まず始めに姿を現した人物を見て、ジタンは思わず叫びそうになった。いや、間違いなく叫んでいただろう。いち早くその気配を察してトットが不自然な咳をしなければ。
  ガーネット!!
 ジタンは半ば呆然としながら胸の内でその名を呼んだ。
薄暗くて見えにくいが、ジタンにははっきりと分かる。
ガーネットは薄紅のドレスを身にまとい、伏せ目がちに歩いてくる。蝋燭の光りに照らされた彼女の美しさは、まるでその姿から光がこぼれてくるようだった。

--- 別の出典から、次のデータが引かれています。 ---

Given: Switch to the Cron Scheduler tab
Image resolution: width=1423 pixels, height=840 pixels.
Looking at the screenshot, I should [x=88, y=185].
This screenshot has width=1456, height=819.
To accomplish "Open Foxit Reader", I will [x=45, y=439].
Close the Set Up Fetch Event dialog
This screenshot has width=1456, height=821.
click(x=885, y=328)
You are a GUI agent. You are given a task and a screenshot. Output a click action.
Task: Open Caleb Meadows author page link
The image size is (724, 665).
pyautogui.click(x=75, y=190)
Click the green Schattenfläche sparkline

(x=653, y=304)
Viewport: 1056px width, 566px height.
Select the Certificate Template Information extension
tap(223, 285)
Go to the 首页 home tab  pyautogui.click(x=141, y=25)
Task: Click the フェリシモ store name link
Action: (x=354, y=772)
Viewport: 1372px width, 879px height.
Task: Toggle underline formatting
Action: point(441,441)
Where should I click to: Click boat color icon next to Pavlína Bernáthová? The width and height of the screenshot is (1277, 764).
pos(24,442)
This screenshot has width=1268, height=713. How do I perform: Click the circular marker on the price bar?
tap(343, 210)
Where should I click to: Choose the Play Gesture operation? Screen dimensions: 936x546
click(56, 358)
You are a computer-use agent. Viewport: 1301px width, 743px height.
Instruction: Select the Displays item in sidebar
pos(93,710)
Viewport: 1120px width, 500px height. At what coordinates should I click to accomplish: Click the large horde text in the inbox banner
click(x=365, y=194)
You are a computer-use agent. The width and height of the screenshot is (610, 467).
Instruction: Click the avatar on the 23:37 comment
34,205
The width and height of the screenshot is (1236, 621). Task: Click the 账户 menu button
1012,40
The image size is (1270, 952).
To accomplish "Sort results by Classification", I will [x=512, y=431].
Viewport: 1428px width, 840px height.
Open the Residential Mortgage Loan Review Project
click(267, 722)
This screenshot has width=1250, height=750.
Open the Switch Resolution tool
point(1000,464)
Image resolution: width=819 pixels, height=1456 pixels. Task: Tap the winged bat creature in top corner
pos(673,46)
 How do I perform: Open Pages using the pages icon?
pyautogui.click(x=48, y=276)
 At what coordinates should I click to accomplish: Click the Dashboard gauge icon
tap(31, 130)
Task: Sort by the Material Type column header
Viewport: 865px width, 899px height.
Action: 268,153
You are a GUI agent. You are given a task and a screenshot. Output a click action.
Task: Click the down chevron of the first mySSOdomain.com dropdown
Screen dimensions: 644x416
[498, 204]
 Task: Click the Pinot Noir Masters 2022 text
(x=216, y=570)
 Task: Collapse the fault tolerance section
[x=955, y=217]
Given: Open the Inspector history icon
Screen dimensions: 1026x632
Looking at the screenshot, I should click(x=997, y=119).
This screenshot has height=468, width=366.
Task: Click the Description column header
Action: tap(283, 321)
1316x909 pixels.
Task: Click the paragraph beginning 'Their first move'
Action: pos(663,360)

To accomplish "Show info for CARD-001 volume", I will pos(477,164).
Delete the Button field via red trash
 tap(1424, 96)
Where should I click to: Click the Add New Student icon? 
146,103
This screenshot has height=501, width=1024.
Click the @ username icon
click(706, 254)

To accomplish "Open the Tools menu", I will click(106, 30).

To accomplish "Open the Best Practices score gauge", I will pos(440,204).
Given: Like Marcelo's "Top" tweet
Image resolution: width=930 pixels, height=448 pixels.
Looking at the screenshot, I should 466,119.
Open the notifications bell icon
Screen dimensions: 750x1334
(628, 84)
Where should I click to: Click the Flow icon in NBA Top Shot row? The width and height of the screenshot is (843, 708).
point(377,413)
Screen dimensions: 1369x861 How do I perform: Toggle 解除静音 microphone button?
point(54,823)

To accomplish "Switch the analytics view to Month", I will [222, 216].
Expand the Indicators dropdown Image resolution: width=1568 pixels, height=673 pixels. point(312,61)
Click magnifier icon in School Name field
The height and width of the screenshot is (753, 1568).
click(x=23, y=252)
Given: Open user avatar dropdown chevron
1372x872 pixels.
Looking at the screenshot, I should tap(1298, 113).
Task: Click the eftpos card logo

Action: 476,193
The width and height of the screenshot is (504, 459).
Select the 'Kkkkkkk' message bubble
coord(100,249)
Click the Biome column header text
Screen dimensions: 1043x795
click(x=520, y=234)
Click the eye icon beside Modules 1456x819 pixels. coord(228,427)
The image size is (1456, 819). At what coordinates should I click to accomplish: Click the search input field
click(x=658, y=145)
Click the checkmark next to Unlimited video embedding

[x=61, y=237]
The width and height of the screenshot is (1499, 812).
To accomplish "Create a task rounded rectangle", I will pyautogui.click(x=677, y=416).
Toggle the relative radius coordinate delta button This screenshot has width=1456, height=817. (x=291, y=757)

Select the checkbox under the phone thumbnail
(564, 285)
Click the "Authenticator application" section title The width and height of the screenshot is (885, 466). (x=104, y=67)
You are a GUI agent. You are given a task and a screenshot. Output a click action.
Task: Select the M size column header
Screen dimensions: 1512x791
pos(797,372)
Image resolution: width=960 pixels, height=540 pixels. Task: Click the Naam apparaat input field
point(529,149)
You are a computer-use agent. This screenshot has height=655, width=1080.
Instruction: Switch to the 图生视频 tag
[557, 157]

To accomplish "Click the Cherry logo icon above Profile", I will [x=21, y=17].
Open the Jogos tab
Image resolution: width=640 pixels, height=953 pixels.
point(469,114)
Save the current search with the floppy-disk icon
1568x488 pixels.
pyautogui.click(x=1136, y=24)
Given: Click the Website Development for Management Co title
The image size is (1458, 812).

ジタンは目を丸くしたまま彼女を見つめた。彼女は、まだジタンには気づいていない。
屋敷の使用人たちは、ガーネットが側を歩くごとに深く頭を下げていった。
広間の中はシンと静まり返っている。誰もが、ガーネットの美しさに魅入っていた。
その中を歩きながら、ガーネットはこちらへゆっくりと向かってくる。
 その姿は、まさに女王だった。
彼女の後ろからは、ベアトリクスを始め、アレクサンドリア城でガーネットの世話を任されているなじみの侍女たちや衛兵たちがガーネットに従って歩いてくる。
ジタンたちのもとまであと数歩というところで、ガーネットが視線を上げた。
一瞬、ジタンを見て目を丸くし、足を止めかけたように見えたのは、気のせいだろうか。
だが次の瞬間にはもうすでに彼女は女王の顔になり、しっかりと前を見据えて歩いてきた。
「──……ようこそおいでくださいました、女王陛下」
クシュハルト氏が一歩前に出、ガーネットに向かって一礼する。
ガーネットも優雅に一礼を返し、
「お招きいただき、ありがとうございます。これから三日の間、お世話になりますが、どうぞよろしくお願いいたします」
まるで歌うような美声が広間に響いた。